**SOURCE**
╭──

All values in Rust are stack allocated by default. Values can be boxed (allocated on the heap) by creating a Box<T>. A box is a smart pointer to a heap allocated value of type T. When a box goes out of scope, its destructor is called, the inner object is destroyed, and the memory on the heap is freed.

Boxed values can be dereferenced using the * operator; this removes one layer of indirection.

use std::mem;

#[allow(dead_code)]

#[derive(Debug, Clone, Copy)]

struct Point {

x: f64,

y: f64,

}

// A Rectangle can be specified by where its top left and bottom right

// corners are in space

#[allow(dead_code)]

struct Rectangle {

top_left: Point,

bottom_right: Point,

}

fn origin() -> Point {

Point { x: 0.0, y: 0.0 }

}

fn boxed_origin() -> Box<Point> {

// Allocate this point on the heap, and return a pointer to it

Box::new(Point { x: 0.0, y: 0.0 })

}

fn main() {

// (all the type annotations are superfluous)

// Stack allocated variables

let point: Point = origin();

let rectangle: Rectangle = Rectangle {

top_left: origin(),

bottom_right: Point { x: 3.0, y: -4.0 }

};

// Heap allocated rectangle

let boxed_rectangle: Box<Rectangle> = Box::new(Rectangle {

top_left: origin(),

bottom_right: Point { x: 3.0, y: -4.0 },

});

// The output of functions can be boxed

let boxed_point: Box<Point> = Box::new(origin());

// Double indirection

let box_in_a_box: Box<Box<Point>> = Box::new(boxed_origin());

println!("Point occupies {} bytes on the stack",

mem::size_of_val(&point));

println!("Rectangle occupies {} bytes on the stack",

mem::size_of_val(&rectangle));

// box size == pointer size

println!("Boxed point occupies {} bytes on the stack",

mem::size_of_val(&boxed_point));

╰──

**RECORD EXTRACTS**
╭──

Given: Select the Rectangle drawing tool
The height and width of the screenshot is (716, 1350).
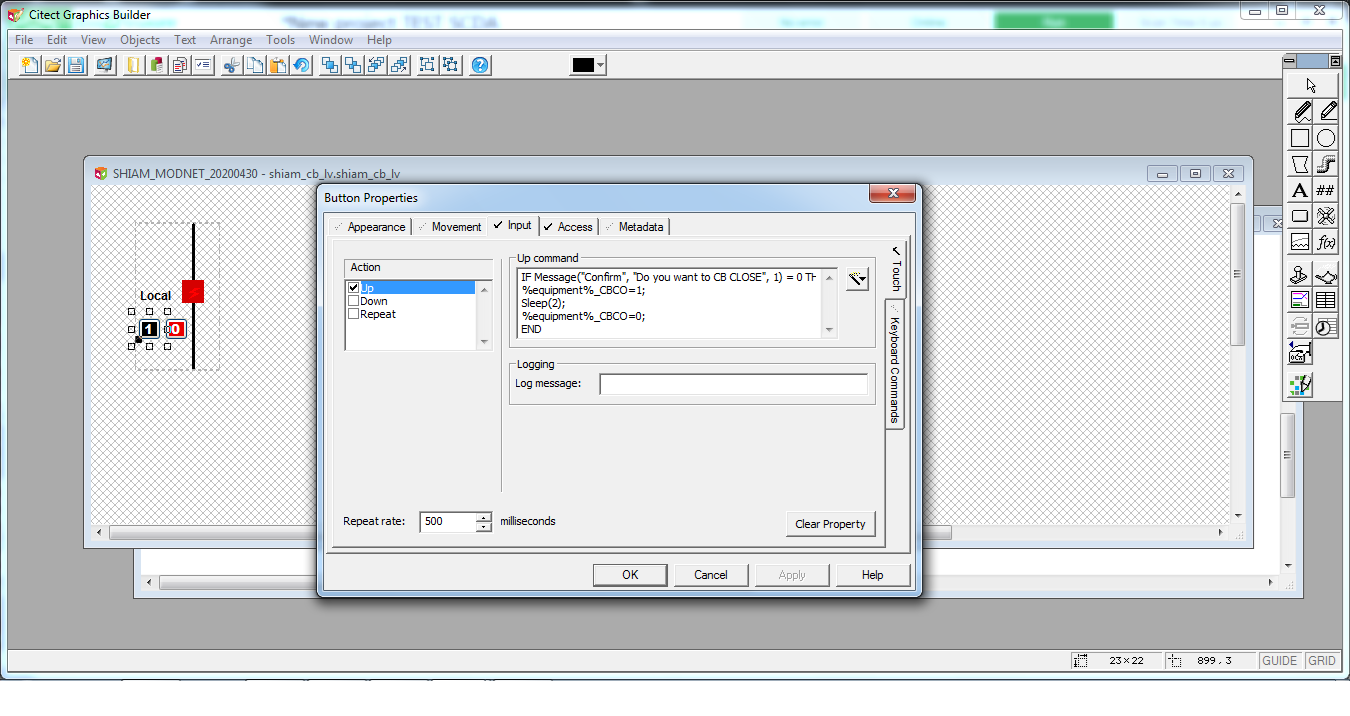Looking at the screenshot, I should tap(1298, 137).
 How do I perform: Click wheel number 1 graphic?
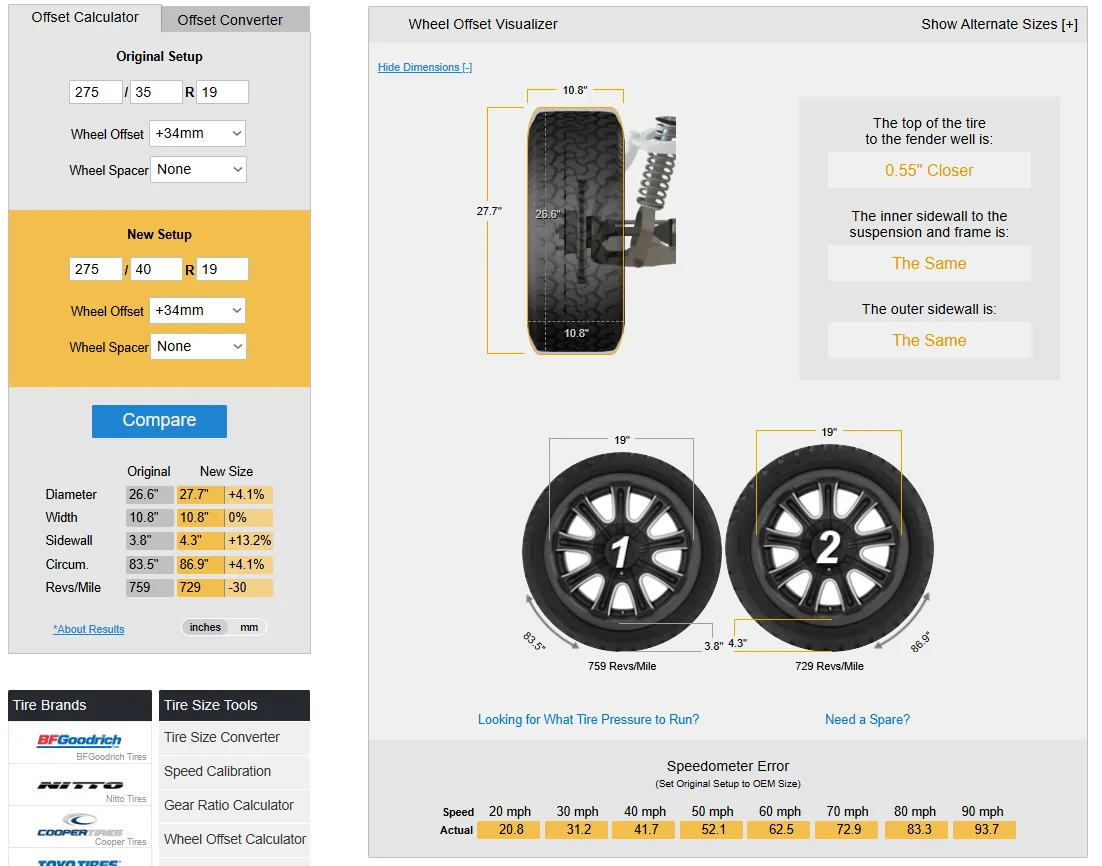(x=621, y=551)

╰──
╭──

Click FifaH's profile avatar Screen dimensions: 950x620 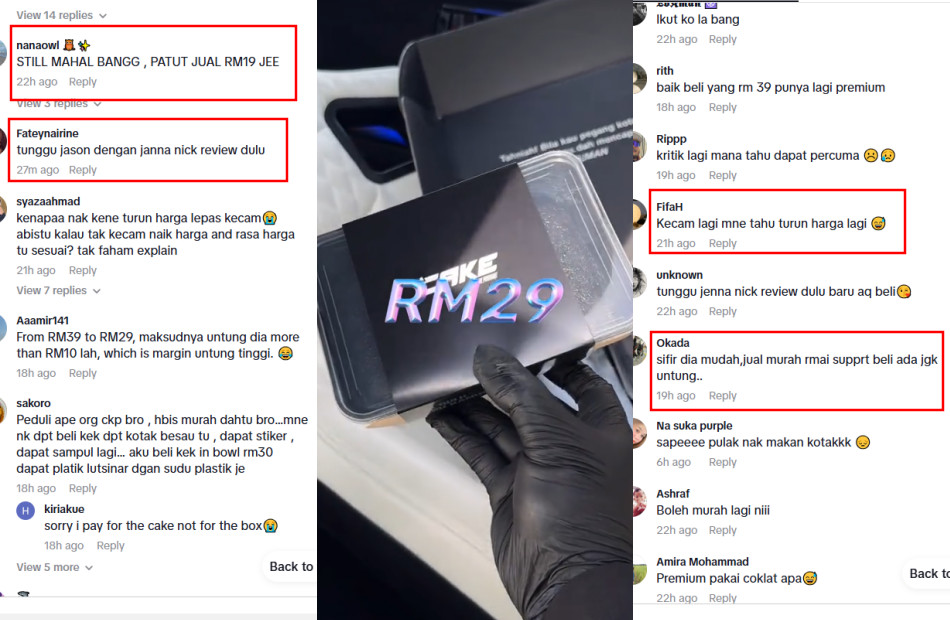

╰──

**YOUR GOAL**
Set down the passage on Rust boxes word for word, beginning at the words "All values in" and stopping after "layer of indirection.".

**SOLVED EXERCISE**
All values in Rust are stack allocated by default. Values can be boxed (allocated on the heap) by creating a Box<T>. A box is a smart pointer to a heap allocated value of type T. When a box goes out of scope, its destructor is called, the inner object is destroyed, and the memory on the heap is freed.

Boxed values can be dereferenced using the * operator; this removes one layer of indirection.